Exercise instructions |
Using the records below, count the lines containing "screenshot" and give only the total.

Records to use |

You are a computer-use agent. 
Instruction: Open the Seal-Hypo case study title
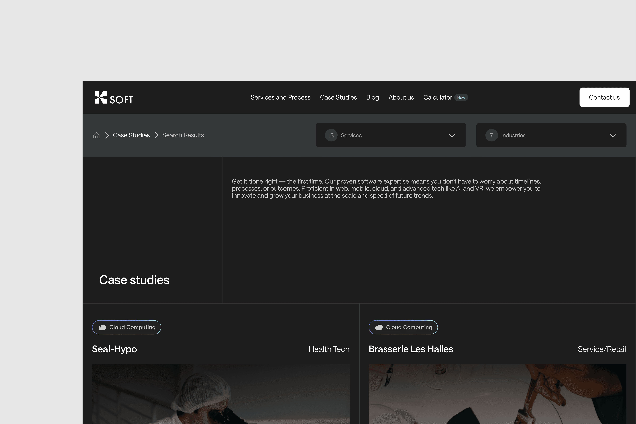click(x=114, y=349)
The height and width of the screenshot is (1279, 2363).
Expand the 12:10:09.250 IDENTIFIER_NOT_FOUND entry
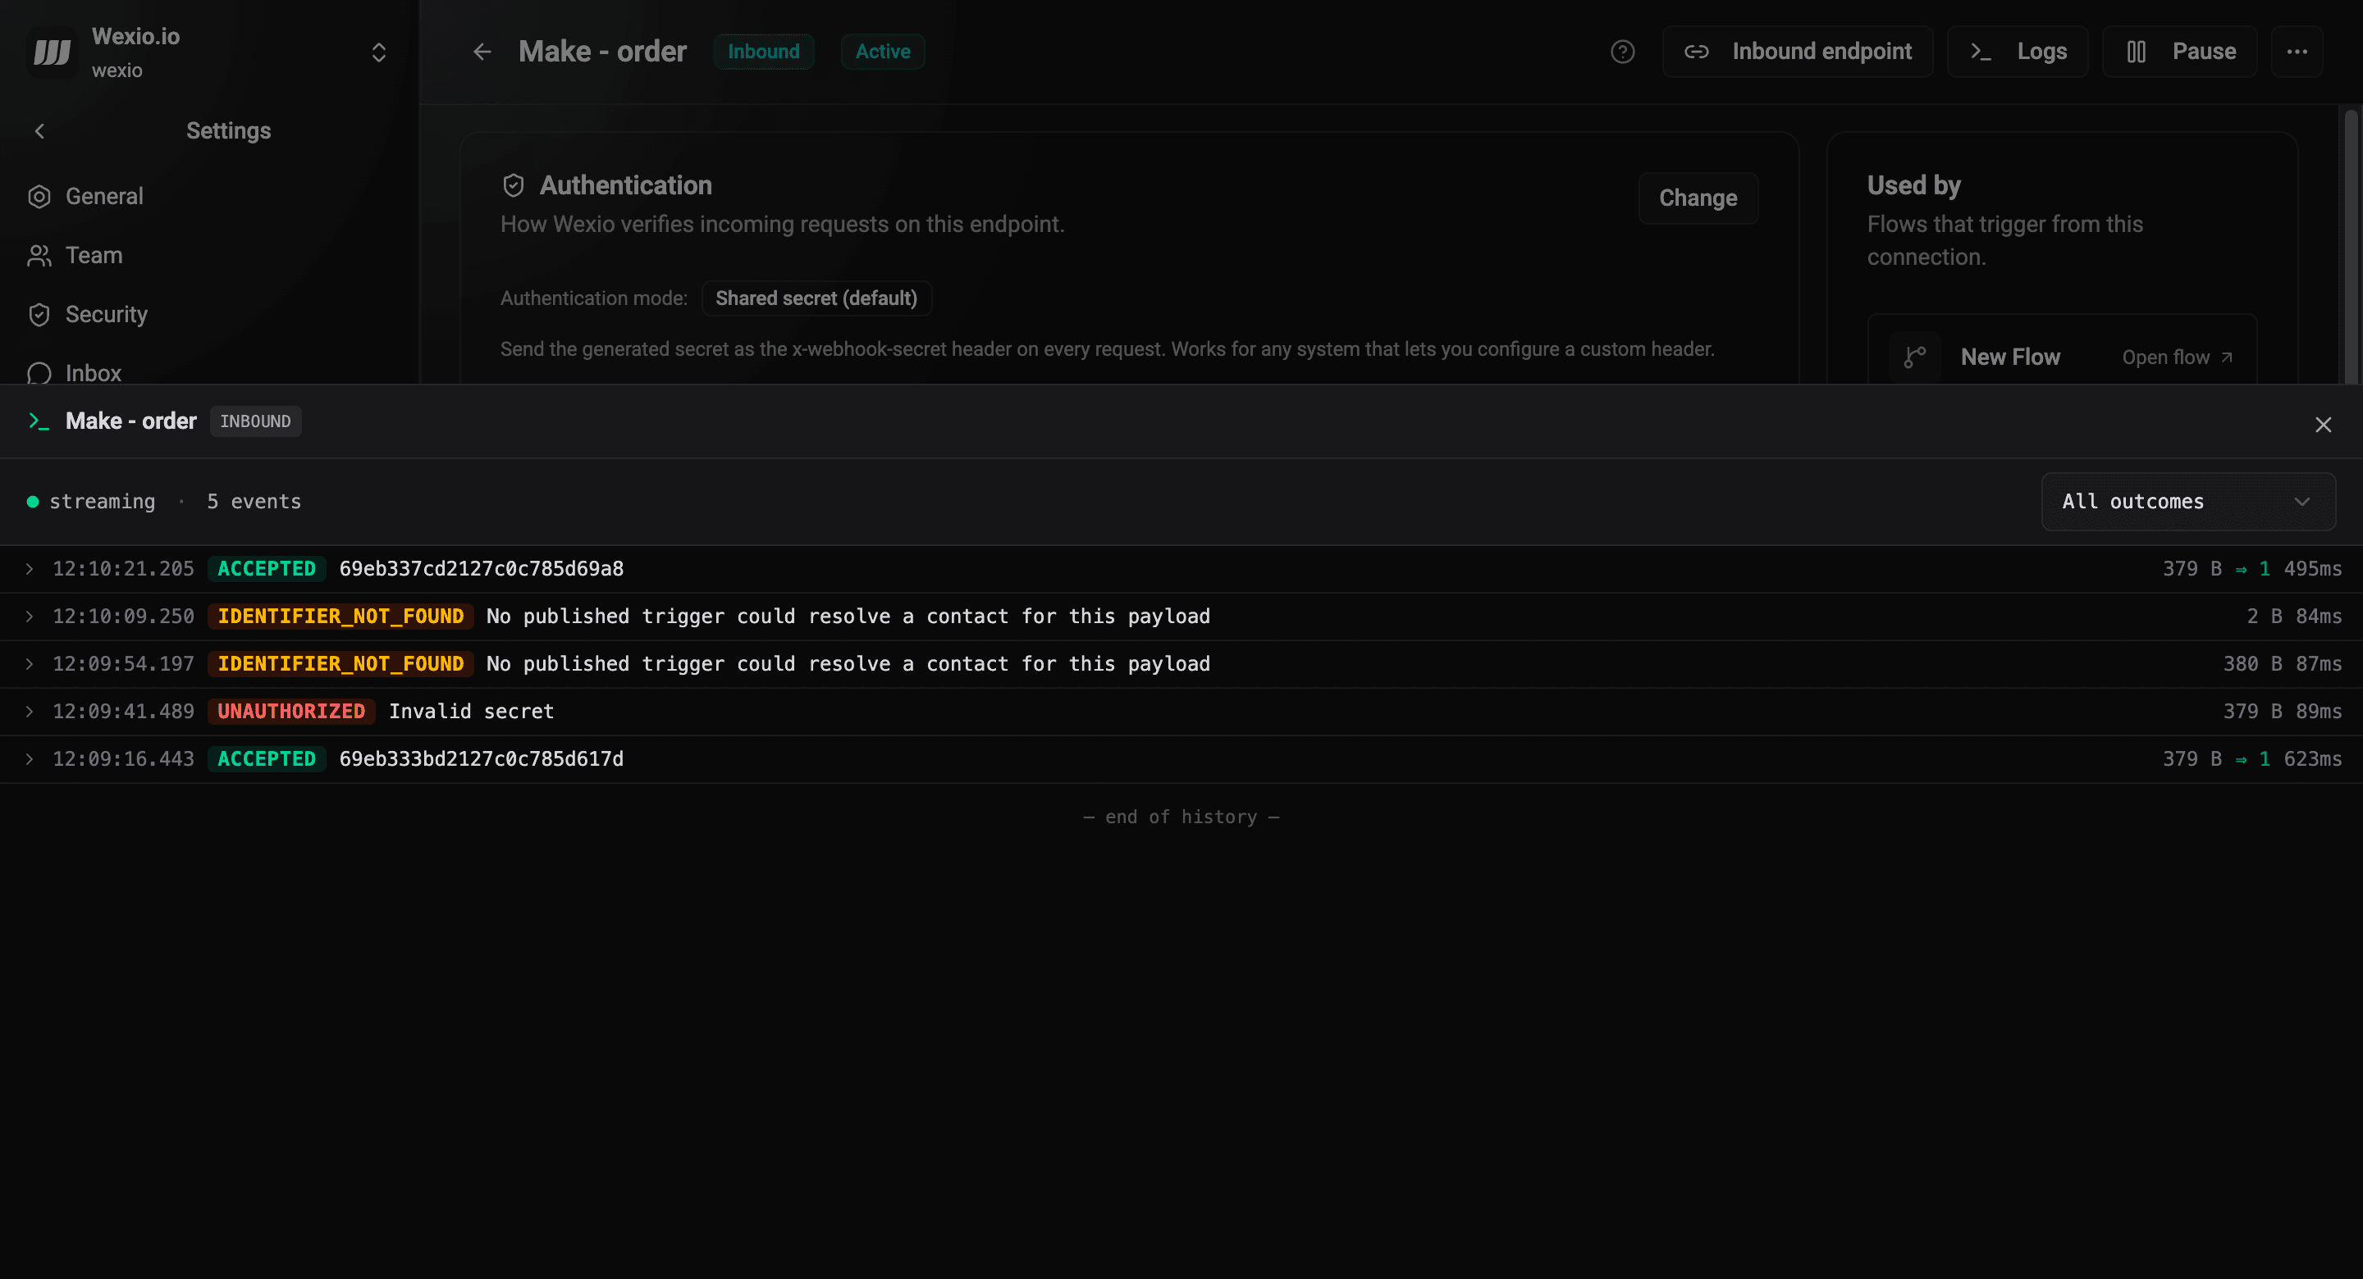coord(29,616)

...

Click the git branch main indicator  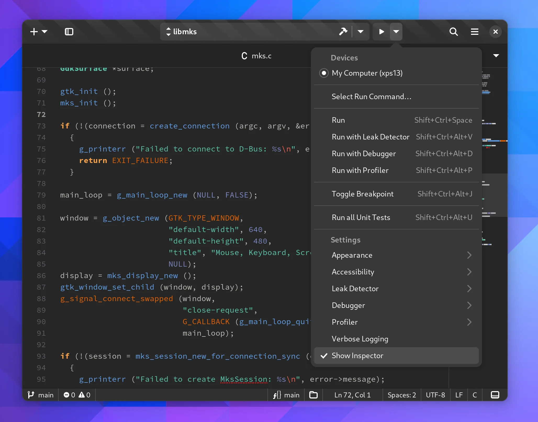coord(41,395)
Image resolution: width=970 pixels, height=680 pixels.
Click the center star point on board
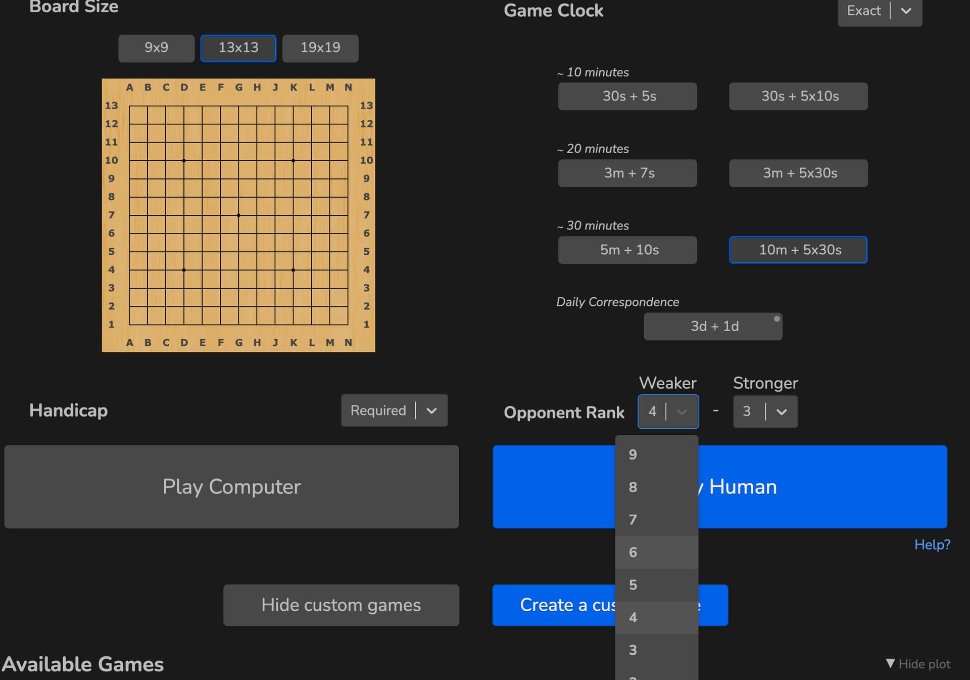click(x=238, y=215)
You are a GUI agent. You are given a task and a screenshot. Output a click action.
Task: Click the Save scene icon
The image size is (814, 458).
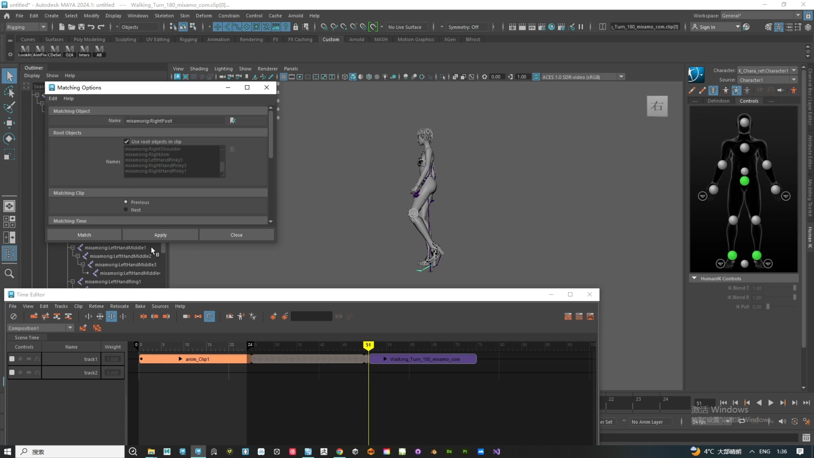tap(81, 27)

--

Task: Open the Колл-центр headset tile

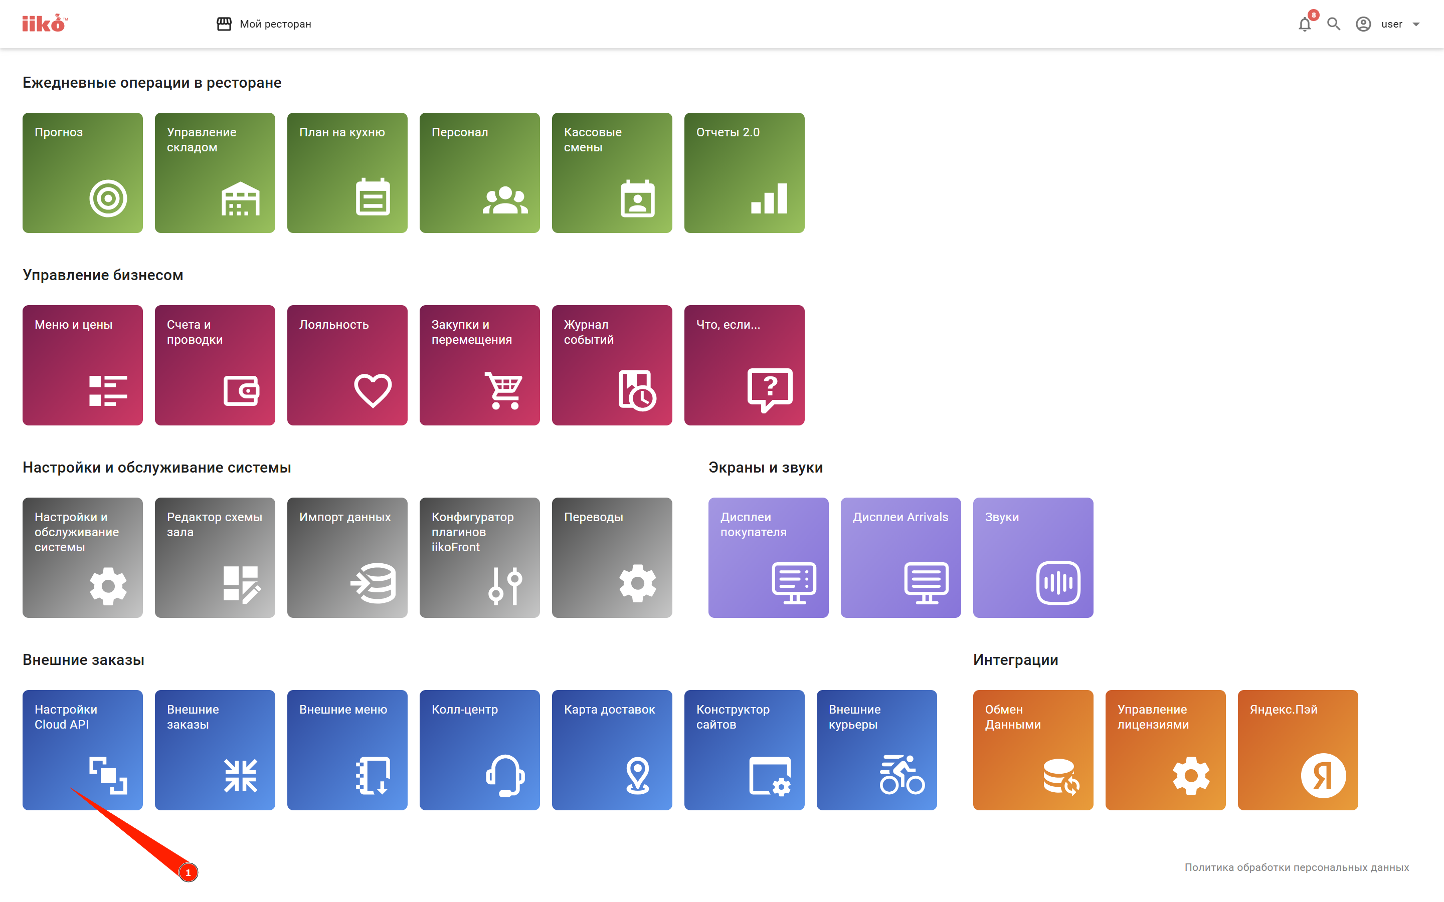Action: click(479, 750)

Answer box |
2